2005-08-09 Thread Shay Banon

Hi,

   That is exactly the path I took with Compass and Hibernate. Compass 
integrates with Hibernate events (update/delete/create) and syncs the 
search engine using it. I had problems with Hibernate 2 interceptors 
(external id is null, and other stuff) so it currently works only with 
Hibernate events. The nice thing about Compass, is that once the 
application works on the Object level for the search as well (OSEM), 
than it becomes very simple to do it. Compass simply registers with 
Hibernate events, and persist to the search engine any changes made to 
objects that have both ORM (obviously) and OSEM definitions.


   One can than extend the notion of intercepting and actually define a 
generic Aspect (AOP) for search engine syncs. Which can be applied to 
any application, as long as it has OSEM - Object to Search Engine 
mappings (or any other type of mappings), since you must have some kind 
of knowledge how to combine the two.


   Shay

Otis Gospodnetic wrote:


Hi Chris,

--- Chris Lu <[EMAIL PROTECTED]> wrote:

 


Hi, Just an idea to make Lucene work with databases more easily.

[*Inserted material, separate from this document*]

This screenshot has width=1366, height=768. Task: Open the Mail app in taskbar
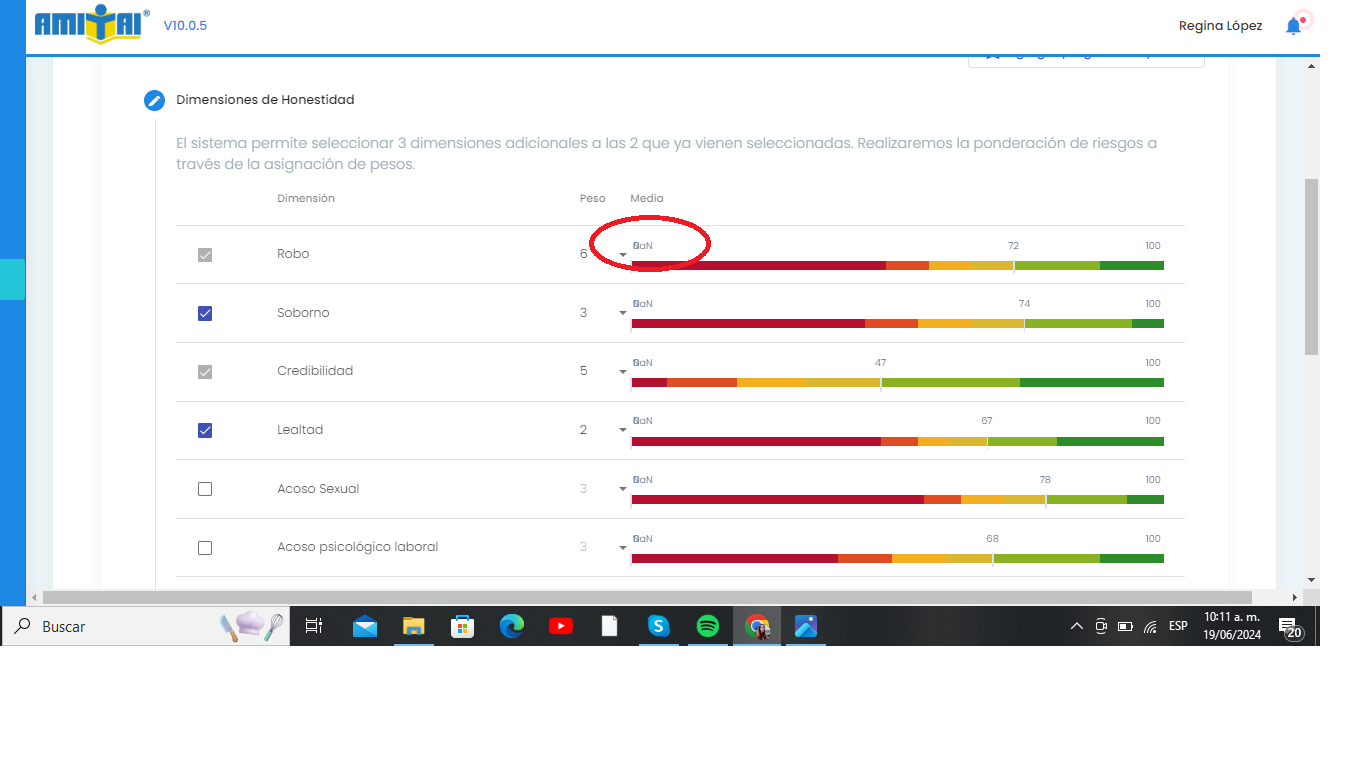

When I communicated with Shay Banon(Compass' author), it came to me
that maybe Lucene can be wrapped around JDBC drivers. Let's say it's
L-JDBC.

So whenever an object is stored through JDBC, according to some XML
configuration file, L-JDBC can index the updated object/document, or
delete it from the index.

Basically make Lucene indexing transparent to new/existing
applications.

Not really a super idea. I am wondering anyone will find it helpful?
   



Yes, that would be handy, as lots of people have applications that use
both Lucene and a RDBMS and use various tricks to keep the two in sync.
If an application uses Hibernate, then one can make use of various
Hibernate interceptors and use them to trigger operations on an
external Lucene index.  I know at least one application that does
something similar (see my .signature).

Otis

. . . . . . . . . . . . . . . . . . . . . . . . . . . . . .
Simpy -- http://www.simpy.com/ -- Find it. Tag it. Share it.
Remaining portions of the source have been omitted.